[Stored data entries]
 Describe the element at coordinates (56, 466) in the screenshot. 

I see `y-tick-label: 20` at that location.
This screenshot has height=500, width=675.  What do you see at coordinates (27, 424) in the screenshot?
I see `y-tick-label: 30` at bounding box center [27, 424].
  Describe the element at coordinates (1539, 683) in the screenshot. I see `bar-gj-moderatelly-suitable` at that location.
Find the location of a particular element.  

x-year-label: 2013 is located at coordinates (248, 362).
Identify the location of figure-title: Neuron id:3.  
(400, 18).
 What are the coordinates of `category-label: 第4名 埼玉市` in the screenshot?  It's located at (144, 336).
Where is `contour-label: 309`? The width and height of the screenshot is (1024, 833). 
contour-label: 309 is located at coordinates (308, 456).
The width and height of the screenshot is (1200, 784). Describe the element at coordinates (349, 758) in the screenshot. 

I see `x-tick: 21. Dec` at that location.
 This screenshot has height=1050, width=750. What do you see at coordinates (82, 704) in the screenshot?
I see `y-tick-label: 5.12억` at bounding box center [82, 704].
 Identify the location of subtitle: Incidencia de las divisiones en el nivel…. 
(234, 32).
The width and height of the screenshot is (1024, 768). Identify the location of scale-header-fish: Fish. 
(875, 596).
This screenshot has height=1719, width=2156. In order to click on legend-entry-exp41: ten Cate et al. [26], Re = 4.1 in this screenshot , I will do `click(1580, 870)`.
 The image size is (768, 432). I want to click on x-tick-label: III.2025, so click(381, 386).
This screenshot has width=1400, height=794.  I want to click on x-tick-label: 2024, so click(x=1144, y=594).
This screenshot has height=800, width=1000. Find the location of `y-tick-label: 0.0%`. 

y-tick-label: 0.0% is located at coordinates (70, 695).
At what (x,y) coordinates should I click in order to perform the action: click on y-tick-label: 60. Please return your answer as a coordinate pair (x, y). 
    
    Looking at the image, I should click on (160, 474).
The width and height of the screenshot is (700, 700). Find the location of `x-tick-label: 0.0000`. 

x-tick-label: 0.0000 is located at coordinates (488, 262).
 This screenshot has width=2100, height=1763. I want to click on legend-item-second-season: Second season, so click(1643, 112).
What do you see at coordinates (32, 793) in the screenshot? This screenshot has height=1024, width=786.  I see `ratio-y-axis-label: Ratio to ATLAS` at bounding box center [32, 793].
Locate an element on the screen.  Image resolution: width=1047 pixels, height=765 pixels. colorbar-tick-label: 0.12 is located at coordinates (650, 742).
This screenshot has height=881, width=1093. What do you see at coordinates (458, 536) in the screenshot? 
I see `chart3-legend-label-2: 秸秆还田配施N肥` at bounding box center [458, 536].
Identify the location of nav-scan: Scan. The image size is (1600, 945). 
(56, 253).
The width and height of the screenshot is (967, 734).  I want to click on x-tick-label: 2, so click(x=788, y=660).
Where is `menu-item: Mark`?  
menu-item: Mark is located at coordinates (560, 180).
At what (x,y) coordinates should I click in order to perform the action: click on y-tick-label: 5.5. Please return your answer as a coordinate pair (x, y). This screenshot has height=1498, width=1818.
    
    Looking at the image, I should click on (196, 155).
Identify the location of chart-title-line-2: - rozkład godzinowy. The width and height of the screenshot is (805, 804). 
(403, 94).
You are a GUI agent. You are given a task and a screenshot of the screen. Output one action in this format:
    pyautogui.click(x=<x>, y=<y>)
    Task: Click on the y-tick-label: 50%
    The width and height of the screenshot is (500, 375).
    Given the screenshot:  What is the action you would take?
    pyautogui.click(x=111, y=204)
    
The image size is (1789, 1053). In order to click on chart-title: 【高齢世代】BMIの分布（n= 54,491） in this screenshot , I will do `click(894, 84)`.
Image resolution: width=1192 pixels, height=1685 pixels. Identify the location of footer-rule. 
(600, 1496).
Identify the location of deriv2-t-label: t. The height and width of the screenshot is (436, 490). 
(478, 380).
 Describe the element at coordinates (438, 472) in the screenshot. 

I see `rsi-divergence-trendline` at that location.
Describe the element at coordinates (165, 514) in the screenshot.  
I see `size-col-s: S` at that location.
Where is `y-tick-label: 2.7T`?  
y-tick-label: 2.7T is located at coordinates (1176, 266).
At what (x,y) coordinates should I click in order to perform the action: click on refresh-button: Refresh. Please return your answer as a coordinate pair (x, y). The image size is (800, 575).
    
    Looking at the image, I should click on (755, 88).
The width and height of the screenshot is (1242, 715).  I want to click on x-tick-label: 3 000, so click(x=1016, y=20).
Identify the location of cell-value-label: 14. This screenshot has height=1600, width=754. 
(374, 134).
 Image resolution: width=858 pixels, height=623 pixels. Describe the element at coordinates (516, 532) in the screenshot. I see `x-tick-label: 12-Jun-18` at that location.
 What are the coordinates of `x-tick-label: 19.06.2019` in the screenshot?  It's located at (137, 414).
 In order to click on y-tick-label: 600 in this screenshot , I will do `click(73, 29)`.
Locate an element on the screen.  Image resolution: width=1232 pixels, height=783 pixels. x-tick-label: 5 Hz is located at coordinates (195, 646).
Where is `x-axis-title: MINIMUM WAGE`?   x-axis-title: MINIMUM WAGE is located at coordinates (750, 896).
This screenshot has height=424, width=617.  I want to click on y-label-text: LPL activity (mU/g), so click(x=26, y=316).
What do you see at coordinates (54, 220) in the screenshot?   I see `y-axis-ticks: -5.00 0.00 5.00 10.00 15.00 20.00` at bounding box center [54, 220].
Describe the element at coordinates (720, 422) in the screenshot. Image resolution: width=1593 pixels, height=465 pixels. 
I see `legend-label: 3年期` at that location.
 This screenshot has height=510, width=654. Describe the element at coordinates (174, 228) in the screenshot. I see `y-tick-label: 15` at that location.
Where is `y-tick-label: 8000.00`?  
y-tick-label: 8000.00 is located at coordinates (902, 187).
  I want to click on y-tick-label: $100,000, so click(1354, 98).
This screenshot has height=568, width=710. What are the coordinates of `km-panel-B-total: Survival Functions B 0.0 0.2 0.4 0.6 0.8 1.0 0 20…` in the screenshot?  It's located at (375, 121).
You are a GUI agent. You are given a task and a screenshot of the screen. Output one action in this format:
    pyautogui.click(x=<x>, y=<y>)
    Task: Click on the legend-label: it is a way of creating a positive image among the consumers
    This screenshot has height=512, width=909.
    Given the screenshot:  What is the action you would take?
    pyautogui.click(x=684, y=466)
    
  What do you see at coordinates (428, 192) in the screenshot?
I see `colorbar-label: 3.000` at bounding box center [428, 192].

» WHAT THIS TASK INVOLVES
Pick out each line in the records above that contains the string "contour" and copy it. Case counts.

» ANSWER FOR THE TASK
Where is `contour-label: 309`? The width and height of the screenshot is (1024, 833). 
contour-label: 309 is located at coordinates (308, 456).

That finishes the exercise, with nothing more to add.